Past and Expected Financial Performance
NFLX’s revenue and EBITDA have grown at CAGRs of 20.7% and 47.1%, respectively, over the past three years. However, analysts expect the company’s EPS of $2.15 for the fiscal 2022 third quarter (ending September 2022) to decline 32.6% from the same period in 2021.
Furthermore, the $10.27 consensus EPS estimate for the current year (ending December 2022) is expected to decline 8.7% year-over-year.
MSFT’s revenue and EBITDA have grown at CAGRs of 16.4% and 22.4%, respectively, over the past three years. Moreover, analysts expect the company’s revenue and EPS to increase 13.5% and 5.6% year-over-year, respectively, in the fiscal 2022 fourth quarter (ended June 2022).

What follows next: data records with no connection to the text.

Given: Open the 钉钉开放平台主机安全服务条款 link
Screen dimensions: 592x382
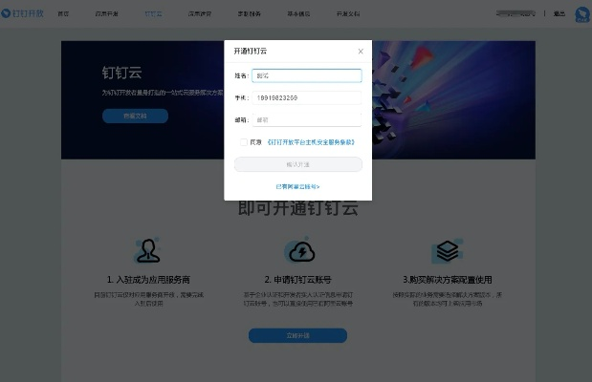Looking at the screenshot, I should tap(311, 141).
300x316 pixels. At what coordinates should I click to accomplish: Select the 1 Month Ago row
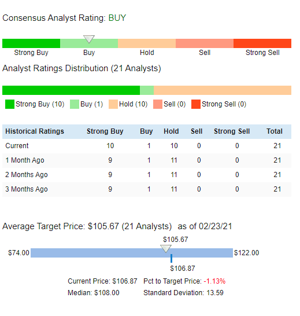(x=147, y=160)
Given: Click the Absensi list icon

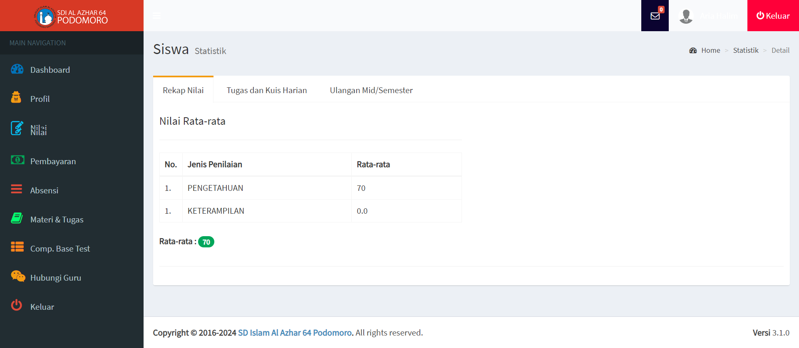Looking at the screenshot, I should pos(17,189).
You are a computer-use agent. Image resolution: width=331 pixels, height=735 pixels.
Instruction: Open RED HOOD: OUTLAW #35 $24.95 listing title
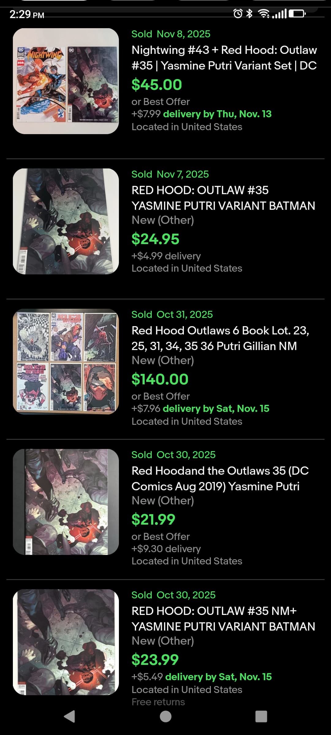pyautogui.click(x=223, y=198)
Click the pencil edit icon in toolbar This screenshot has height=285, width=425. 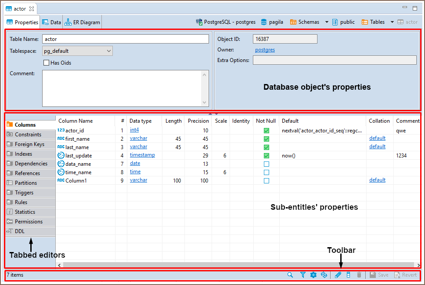[x=338, y=275]
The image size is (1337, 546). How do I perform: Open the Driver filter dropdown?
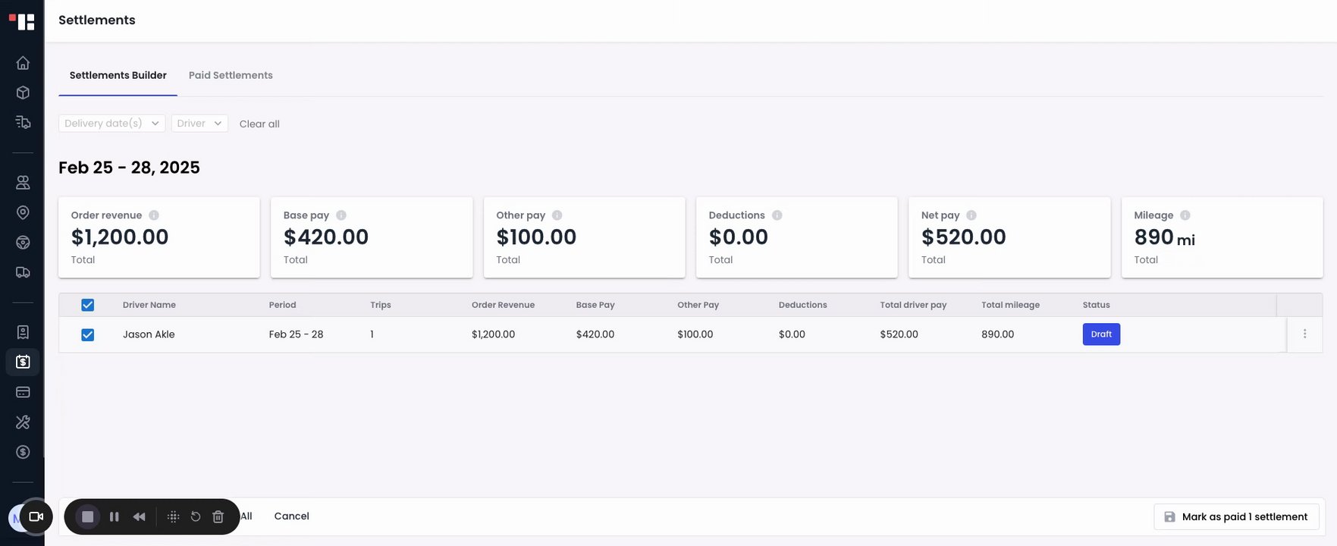click(199, 124)
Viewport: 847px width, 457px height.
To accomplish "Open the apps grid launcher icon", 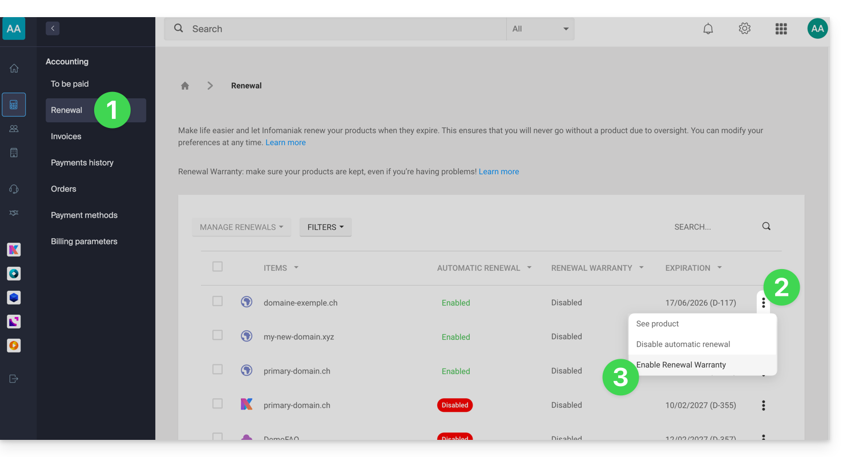I will tap(781, 29).
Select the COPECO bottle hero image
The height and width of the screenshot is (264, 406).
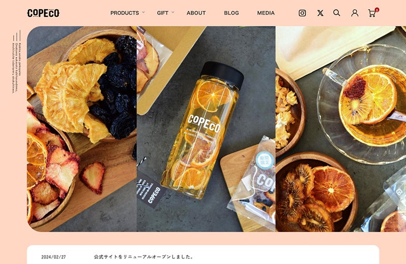point(206,129)
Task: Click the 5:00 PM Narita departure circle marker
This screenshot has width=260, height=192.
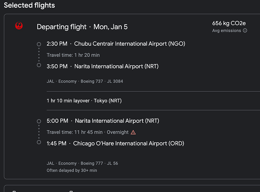Action: click(x=39, y=121)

The company has surpassed the consensus revenue and EPS estimates in each of the trailing four quarters.
Profitability
MSFT’s trailing-12-month revenue is 6.21 times what NFLX generates. MSFT is also relatively more profitable, with gross profit margin and EBITDA margin of 68.73% and 49.33% compared to NFLX’s 40.63% and 20.07%, respectively. Also, MSFT’s net income margin of 37.63% compares to NFLX’s 16.42%.
Furthermore, MSFT’s ROE, ROA, and ROTC of 48.72%, 15.67%, and 22.43% are higher than NFLX’s 30.93%, 8.50%, and 10.97%, respectively.
POWR Ratings
NFLX has an overall C rating, which equates to Neutral in our proprietary POWR Ratings system. In contrast, MSFT has an overall rating of B, which translates to Buy. The POWR Ratings are calculated by considering 118 distinct factors, with each factor weighted to an optimal degree.
MSFT has a B grade for Sentiment, consistent with the company’s favorable revenue and earnings growth estimates. NFLX, on the other hand, has a Sentiment grade of C. This is justified as analysts expect the company’s EPS for fiscal 2022 to decline 8.7% year-over-year.
Of the 65 stocks in the Internet industry, NFLX is ranked #20. On the other hand, MSFT is ranked #12 of 55 stocks in the Software – Business industry.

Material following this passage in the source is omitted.